Building long term wealth relies on the ability to compound wealth for decades to come.
It doesn't really matter if you're trying to track the index or outperform it.
If you want to generate wealth rather than destroy it, you must reach the finish line while also maintaining capital along the way.
If we use inversion to look at one of the most surefire ways to prevent ourselves from crossing the finish line, I think Avoiding Bubbles will be near the top now this is why I've always been fascinated with John Kenneth Galbraith's excellent book, A Short History of Financial Euphoria.
The book just focuses on a few very, very simple objectives.
Number one, it tells you what a euphoric episode looks like in quite a bit of detail.
Number two, it goes over several euphoric episodes in history using John Kenneth Galbraith's own framework.
And number three, it just highlights many of the biases that are embedded in our own psychology that basically guarantee the continuation of euphoric episodes into the future.

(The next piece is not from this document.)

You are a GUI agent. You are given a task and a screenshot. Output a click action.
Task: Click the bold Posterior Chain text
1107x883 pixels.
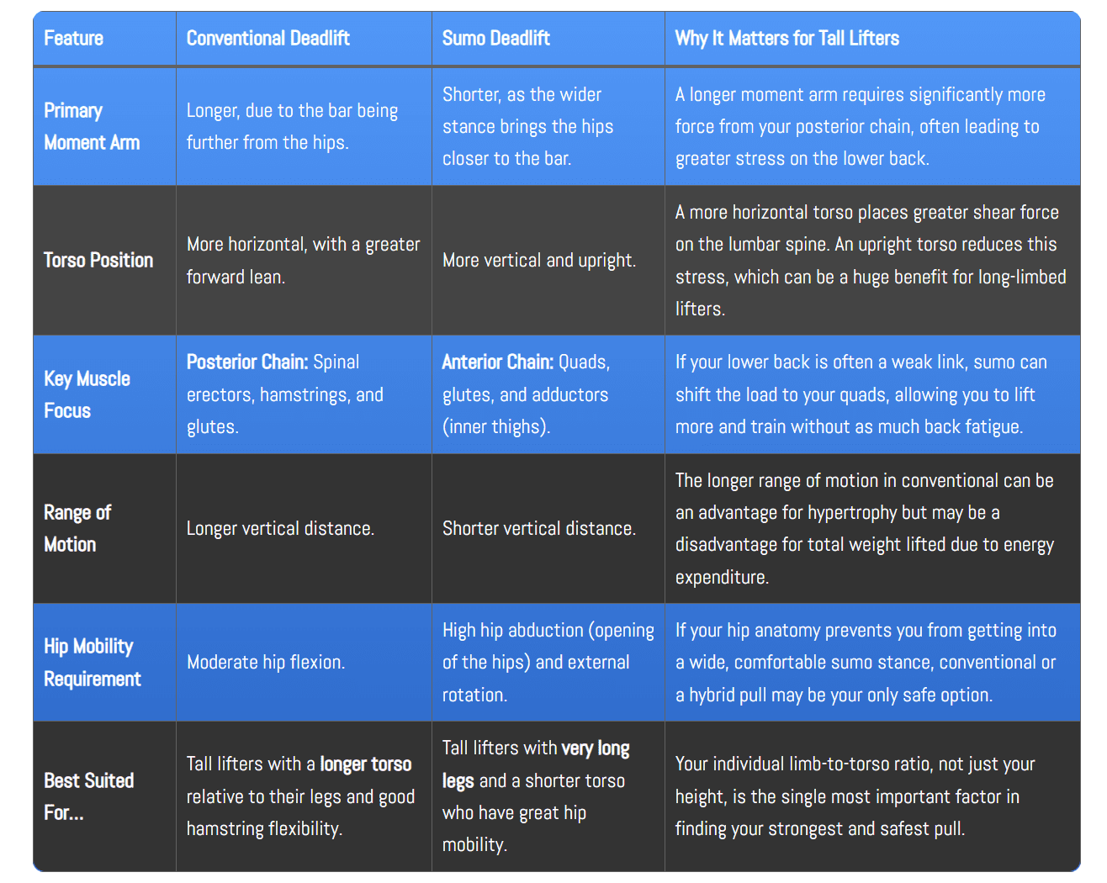point(246,362)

Now, while I was reviewing my takeaways from the book, the concept that I just couldn't stop thinking about was risk.
Mainly risk is always present and the market just fools us all into thinking that risk is absent during these times of peak euphoria.
Now this feature of open markets shows me that we must intentionally think about risk at the exact time when we don't actually want to spend any time thinking about it.
Putting myself in the investors shoes during events like Tulip Romania, the South Sea Company Bubble, or the Bank Royale, I can't help but think about the difficulty many market participants had in not being invested in the bubbles as they started forming.
The FOMO involved back then is the exact same type of FOMO that we get in today's events such as GameStop.
Sure, some investors in GameStop did it out of their desire to stick it to Wall street, but I think that was probably the minority.
I would say that many investors in GameStop bought the stock simply because they thought the stock price will go up and that they didn't want to miss out on any of that action.
This is the same type of behavior that has existed now for over three centuries, and I bet you will continue to see it exist as long as the stock market functions.
But as the book outlines, participating in these bubbles often leads to immense amounts of pain, both monetarily speaking and psychologically speaking.
So any investor owes it to themselves to understand how bubbles work, why they form, and the bias behind participants.
This is one of the best ways to help you get to the finish line even if you won't cross that finish line for multiple decades into the future.